### [What you will do]
Please return the rows below as a JSON list of strings, one string per line, skipping any blank lines. Leave the pictures out.

>> BEGIN

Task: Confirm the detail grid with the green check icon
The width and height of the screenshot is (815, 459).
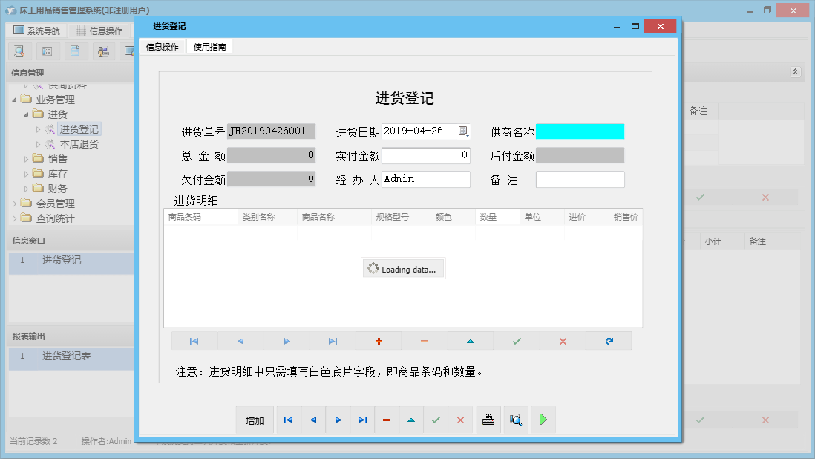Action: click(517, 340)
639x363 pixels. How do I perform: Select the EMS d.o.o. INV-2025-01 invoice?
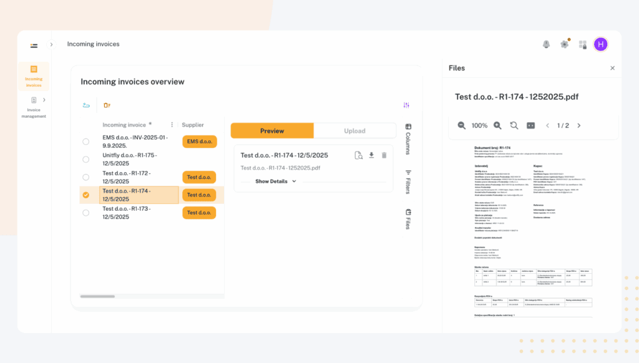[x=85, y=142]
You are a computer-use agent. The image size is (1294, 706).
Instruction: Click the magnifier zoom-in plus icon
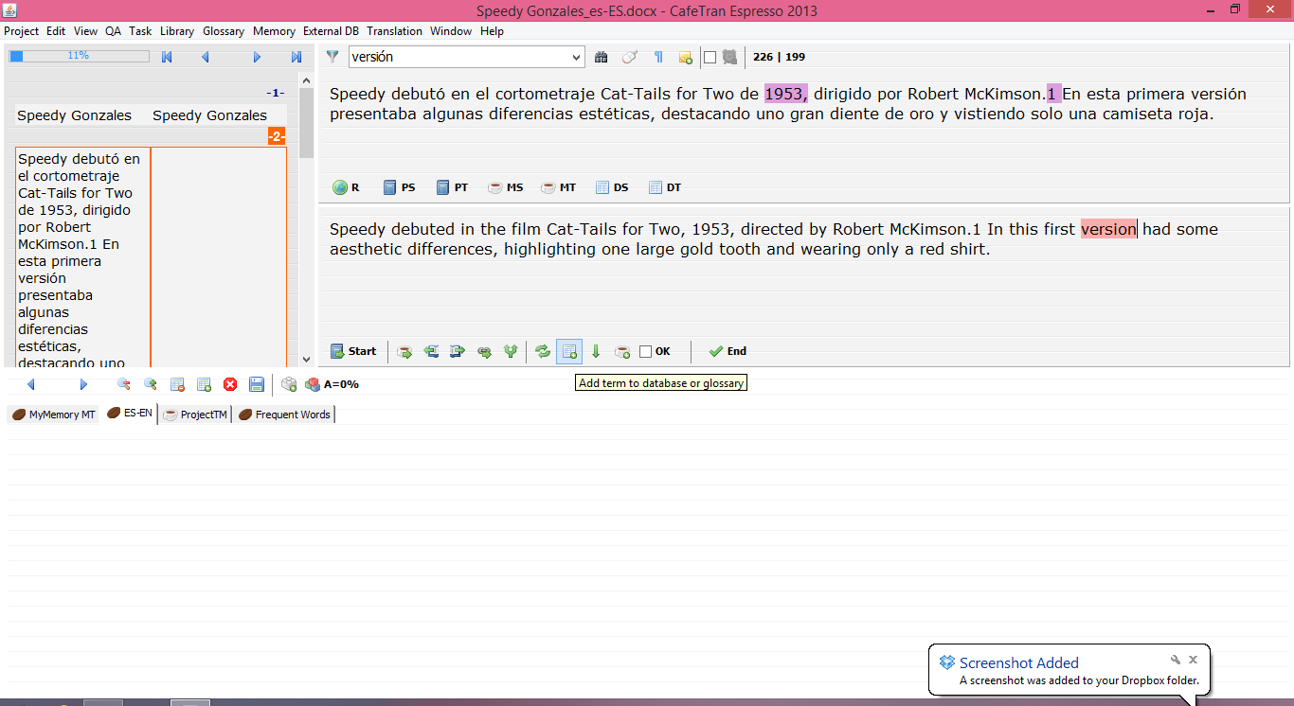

>> END

### [Response to this exercise]
[
  "Task: Confirm the detail grid with the green check icon",
  "The width and height of the screenshot is (815, 459).",
  "Action: click(517, 340)",
  "639x363 pixels. How do I perform: Select the EMS d.o.o. INV-2025-01 invoice?",
  "[x=85, y=142]",
  "You are a computer-use agent. The image size is (1294, 706).",
  "Instruction: Click the magnifier zoom-in plus icon"
]